• What the exercise asks
Rewrite the material below as a numbered list, leaving out the blank lines.

• Extracted information
_ _ _
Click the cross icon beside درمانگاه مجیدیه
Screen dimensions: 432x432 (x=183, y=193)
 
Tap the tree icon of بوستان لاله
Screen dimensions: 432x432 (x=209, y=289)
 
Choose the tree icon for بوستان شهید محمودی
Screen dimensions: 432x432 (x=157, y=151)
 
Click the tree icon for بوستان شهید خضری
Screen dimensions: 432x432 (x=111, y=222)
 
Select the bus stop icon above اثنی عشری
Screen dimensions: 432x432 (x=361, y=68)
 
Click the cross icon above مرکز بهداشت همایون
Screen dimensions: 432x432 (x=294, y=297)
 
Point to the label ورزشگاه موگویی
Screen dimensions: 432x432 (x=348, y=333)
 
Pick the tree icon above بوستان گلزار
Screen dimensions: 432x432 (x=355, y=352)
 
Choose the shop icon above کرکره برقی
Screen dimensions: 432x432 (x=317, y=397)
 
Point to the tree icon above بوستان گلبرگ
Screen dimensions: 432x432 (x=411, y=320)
_ _ _
• Answer to the exercise
1. Click the cross icon beside درمانگاه مجیدیه
2. Screen dimensions: 432x432 (x=183, y=193)
3. Tap the tree icon of بوستان لاله
4. Screen dimensions: 432x432 (x=209, y=289)
5. Choose the tree icon for بوستان شهید محمودی
6. Screen dimensions: 432x432 (x=157, y=151)
7. Click the tree icon for بوستان شهید خضری
8. Screen dimensions: 432x432 (x=111, y=222)
9. Select the bus stop icon above اثنی عشری
10. Screen dimensions: 432x432 (x=361, y=68)
11. Click the cross icon above مرکز بهداشت همایون
12. Screen dimensions: 432x432 (x=294, y=297)
13. Point to the label ورزشگاه موگویی
14. Screen dimensions: 432x432 (x=348, y=333)
15. Pick the tree icon above بوستان گلزار
16. Screen dimensions: 432x432 (x=355, y=352)
17. Choose the shop icon above کرکره برقی
18. Screen dimensions: 432x432 (x=317, y=397)
19. Point to the tree icon above بوستان گلبرگ
20. Screen dimensions: 432x432 (x=411, y=320)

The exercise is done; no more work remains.